The tablet market's problem is Apple, not the other way around

Is the sky falling over the once-hot tablet category?

Yes, Apple’s (AAPL) iPad sales dropped 16% in the first quarter, while International Data Corp. says sales of all tablets worldwide climbed only 4%. But look closer and it’s clear iPad sales are slipping for a couple of reasons that don’t apply to the market as a whole. As the tablet market has expanded quickly to include more mainstream consumers, Apple’s full-featured and lower-priced competitors largely caught up to the iPad. And after introducing the iPad Mini in 2012, Apple  failed to adapt its winning strategy with the iPod, not keeping up as entry-level prices dropped further.
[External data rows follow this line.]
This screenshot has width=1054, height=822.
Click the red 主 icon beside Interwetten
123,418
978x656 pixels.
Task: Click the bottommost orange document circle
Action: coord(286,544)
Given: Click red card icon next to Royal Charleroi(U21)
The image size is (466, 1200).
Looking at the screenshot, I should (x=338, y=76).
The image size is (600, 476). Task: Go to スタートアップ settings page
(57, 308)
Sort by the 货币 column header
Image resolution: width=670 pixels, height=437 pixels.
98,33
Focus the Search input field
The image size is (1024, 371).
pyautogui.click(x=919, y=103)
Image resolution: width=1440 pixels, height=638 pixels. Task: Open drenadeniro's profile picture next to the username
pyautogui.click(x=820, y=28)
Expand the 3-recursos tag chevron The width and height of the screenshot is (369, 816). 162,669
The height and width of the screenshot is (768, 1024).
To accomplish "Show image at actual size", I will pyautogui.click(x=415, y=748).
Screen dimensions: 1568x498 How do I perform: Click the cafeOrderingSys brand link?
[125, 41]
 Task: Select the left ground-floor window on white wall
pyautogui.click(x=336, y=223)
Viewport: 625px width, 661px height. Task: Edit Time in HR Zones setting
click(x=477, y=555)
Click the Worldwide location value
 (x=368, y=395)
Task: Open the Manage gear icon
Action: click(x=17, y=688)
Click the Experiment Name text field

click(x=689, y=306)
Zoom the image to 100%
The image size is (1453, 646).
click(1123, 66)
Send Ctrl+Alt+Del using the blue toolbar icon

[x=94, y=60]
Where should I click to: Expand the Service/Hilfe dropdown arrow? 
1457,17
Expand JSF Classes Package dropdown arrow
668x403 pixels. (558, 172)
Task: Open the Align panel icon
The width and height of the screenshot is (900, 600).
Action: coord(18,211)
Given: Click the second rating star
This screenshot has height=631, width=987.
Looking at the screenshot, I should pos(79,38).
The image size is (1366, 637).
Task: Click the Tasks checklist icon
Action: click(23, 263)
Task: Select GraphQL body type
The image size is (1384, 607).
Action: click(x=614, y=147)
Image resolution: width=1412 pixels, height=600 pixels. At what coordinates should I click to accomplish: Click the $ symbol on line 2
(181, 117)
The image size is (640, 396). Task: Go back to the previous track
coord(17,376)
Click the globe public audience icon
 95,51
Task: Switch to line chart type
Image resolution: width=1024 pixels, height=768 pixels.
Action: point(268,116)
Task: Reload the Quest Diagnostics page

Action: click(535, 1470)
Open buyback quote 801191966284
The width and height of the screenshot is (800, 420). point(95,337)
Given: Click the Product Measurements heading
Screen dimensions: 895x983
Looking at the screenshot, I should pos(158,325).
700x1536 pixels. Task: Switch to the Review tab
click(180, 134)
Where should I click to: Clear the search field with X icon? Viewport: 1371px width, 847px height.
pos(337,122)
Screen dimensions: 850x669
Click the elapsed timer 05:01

Apple so dominated the tablet market a few years ago that its slowing sales have skewed the overall picture. In the first quarter, Apple’s sales of iPads dropped 16% from a year earlier to 16 million devices, while the rest of the market increased by 17% to 34 million, according to IDC. The disparity was even worse for all of last year, when iPad sales rose just 15% to 70 million while the rest of the market more than doubled to 125 million, according to Gartner.

That wasn’t just booming sales of no-name tablets in emerging markets making Apple look bad. Apple’s share in markets including the United States, the United Kingdom and France has steadily eroded as well.

Cook's excuses

CEO Tim Cook, talking to analysts about the first-quarter decline, was ready with excuses, citing shifting inventory pressure and the rapid growth of iPad sales in earlier years. But with iPad growth trailing the market for about a year now, the real answer seems to be straight out of Harvard Business School Professor Clayton Christensen’s famous book, "The Innovator's Dilemma." Apple grabbed an early lead with an innovative new product, only to fade as competitors eventually caught up with cheaper, “good enough” products. Just as General Motors (GM) ignored Toyota’s (TM) crummy little cars and Lucent didn’t see how Cisco Systems' (CSCO) less capable network gear could compete, Tim Cook now seems oblivious to cheaper tablets.

Apple’s efforts to improve the iPad, with faster processors or thinner cases, haven’t been compelling enough to convince consumers they can’t meet their needs with lower-priced gear. It’s true, for example, that Apple’s custom-designed “A7” processor is more powerful than the chips in competing products. But consumers don’t yet see a need for all that horsepower. After all, almost no one’s running the full blown version of Photoshop on a tablet, and typical gaming apps seem to run fine on devices that cost half the price of an iPad.